What each constant does - and how to extend the lists for your project's conventions - is on the Generators page.

config/db.ts

Creates a Bun SQL connection from CONNECTION_STRING and exports it as db. It also reads TIME_ZONE unconditionally to configure timezone constants used by both SQLite and MySQL. The prefix of CONNECTION_STRING determines which timezone configuration is applied:

  • sqlite: → uses UTC for dates, TIME_ZONE for timestamps. Logs Using DB SQLITE.
  • mysql: → uses TIME_ZONE for all column types. Logs Using DB MYSQL.
  • Anything else → exits with an error.

You don't edit this file to switch databases - change CONNECTION_STRING in .env. The reeman's "Set database type" option (bun reeman) flips it for you. See Database - Getting Started.

package.json Scripts

The scripts in package.json are the day-to-day commands. The ones you'll use most:

ScriptRunsPurpose
bun devconc "bun css:watch" "bun --hot --no-clear-screen server.ts --dev"Local development with hot reload
bun startbun server.ts --prodProduction server (also called by systemd)
bun css:buildtailwindcss -i ./css/app.css -o ./static/app.css --minifyProduction CSS build
bun css:watchtailwindcss -i ./css/app.css -o ./static/app-dev.css --watch --verboseWatching CSS build for development
bun testbun test --parallelRun the test suite in parallel
bun run git:productiongit push origin main:production --forceForce-pushes main to the production branch (your server pulls from production)
bun run service:installsudo cp ./operations/reepolee.service /etc/systemd/system/reepolee.serviceOne-time systemd install on the server
bun run service:logsjournalctl -u reepolee -fFollow the production log live

Add your own scripts as you need them. There's no Reepolee-specific structure - package.json scripts are plain shell commands.

How Bun Loads .env

Bun reads .env files automatically at startup, with this priority:

  1. .env.local (if present, gitignored - for personal-machine overrides)
  2. .env.{NODE_ENV} (if NODE_ENV is set - .env.production etc.)
  3. .env

Later files override earlier ones. The variables become available on Bun.env.NAME and process.env.NAME (for compatibility with code that expects the Node-style API).
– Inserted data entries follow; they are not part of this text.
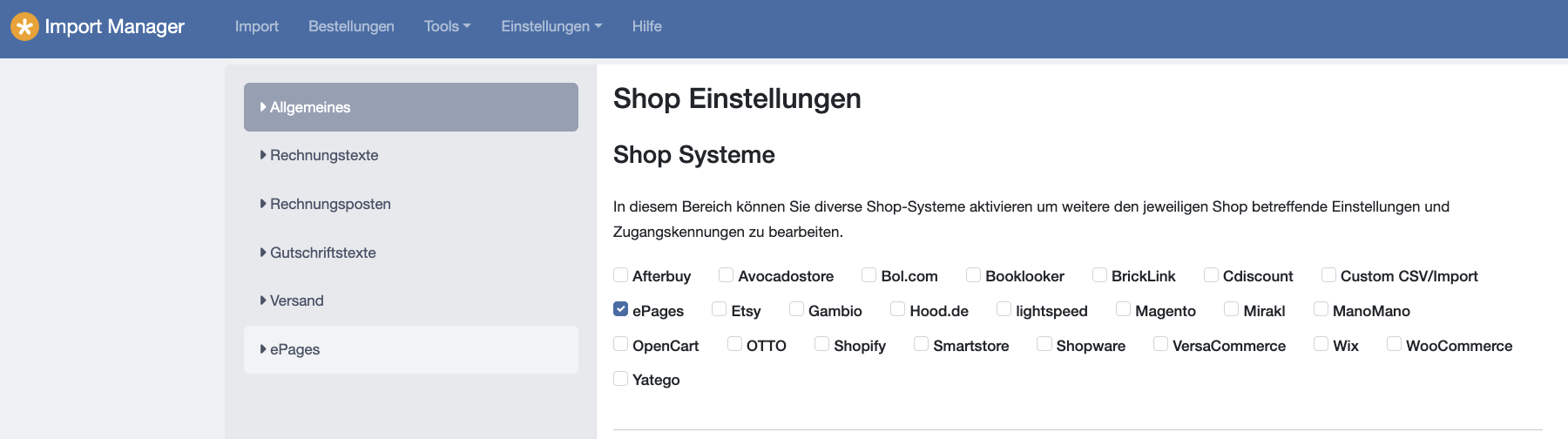Tick the Custom CSV/Import checkbox
Screen dimensions: 1568x439
point(1328,274)
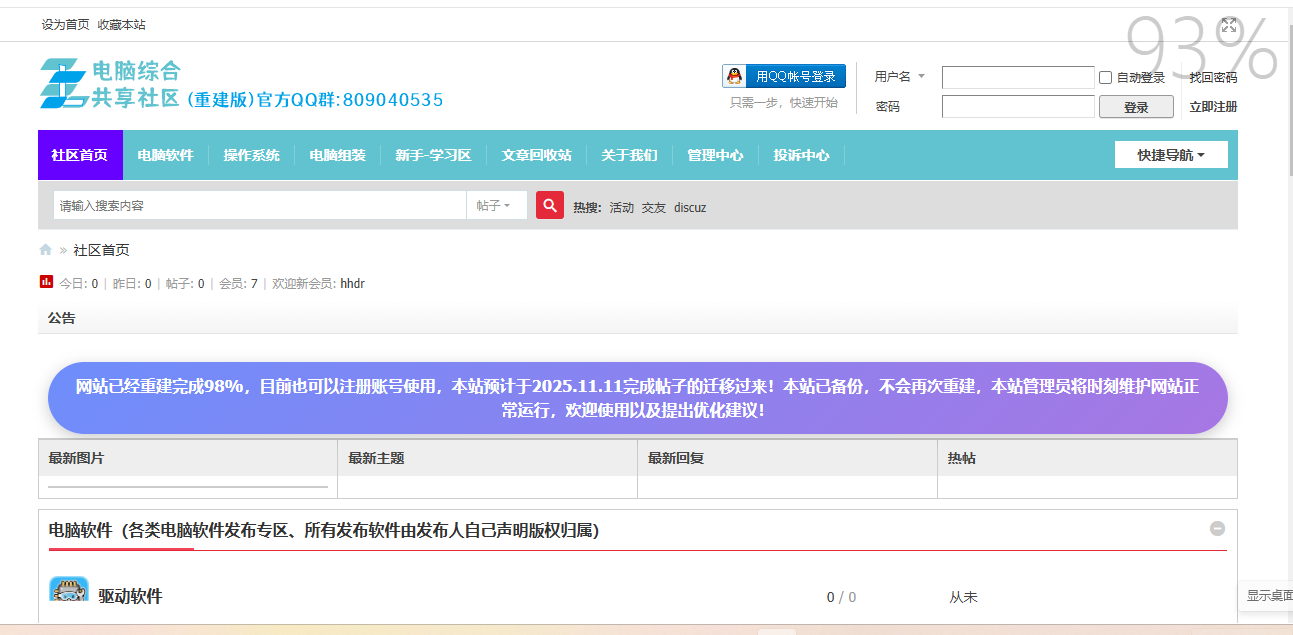Collapse the 电脑软件 section
The image size is (1293, 635).
click(1217, 529)
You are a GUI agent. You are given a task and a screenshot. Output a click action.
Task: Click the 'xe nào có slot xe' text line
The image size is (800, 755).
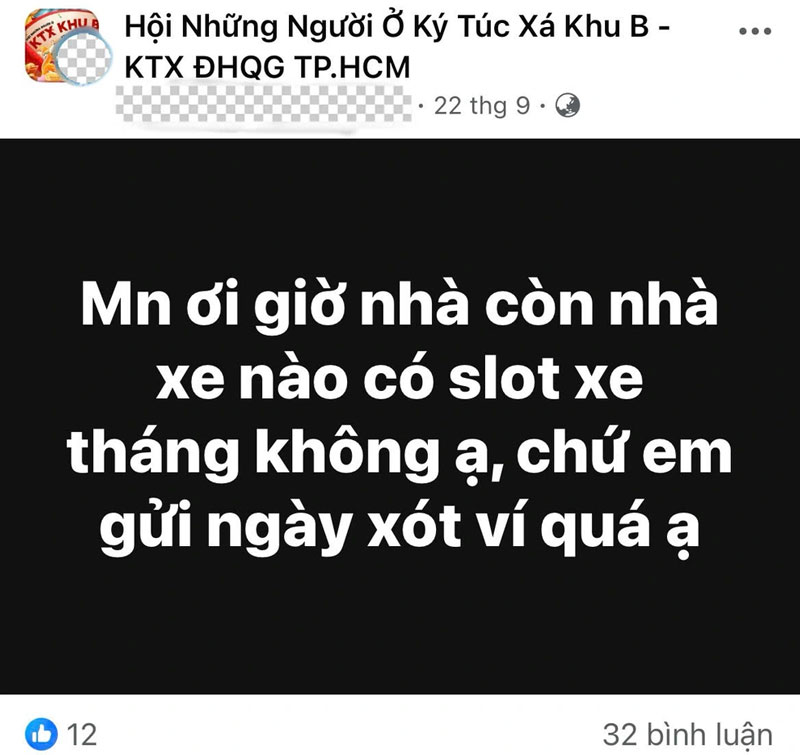coord(399,379)
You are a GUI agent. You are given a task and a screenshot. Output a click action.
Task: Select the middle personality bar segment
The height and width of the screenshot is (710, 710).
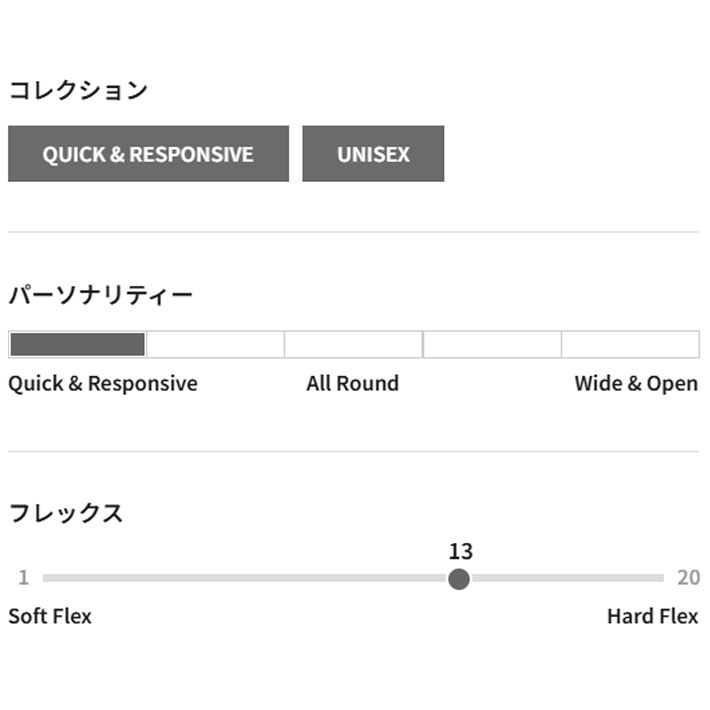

There's no dotenv package to import and no dotenv.config() call to make. If you've used Node's ecosystem before, this is one fewer initialisation step than you're used to.

Secrets in Production

.env files in production should be readable only by the deploy user - chmod 600 .env makes it rw-------. The systemd unit runs as the deploy user, which can read its own .env; nobody else on the system can.

For deployments that source secrets from a vault (HashiCorp Vault, AWS Secrets Manager, GCP Secret Manager), the integration is whatever fetches the secrets and writes them to .env before the systemd service starts. Reepolee reads Bun.env.NAME regardless of how the variable got there.

For the simplest production setup - a single VPS with .env on disk and chmod 600 - that's enough. Vaults add value when you have multiple servers, an audit requirement for who-accessed-what, or rotation that has to happen without redeployment. For most projects, the simpler approach is fine until it isn't.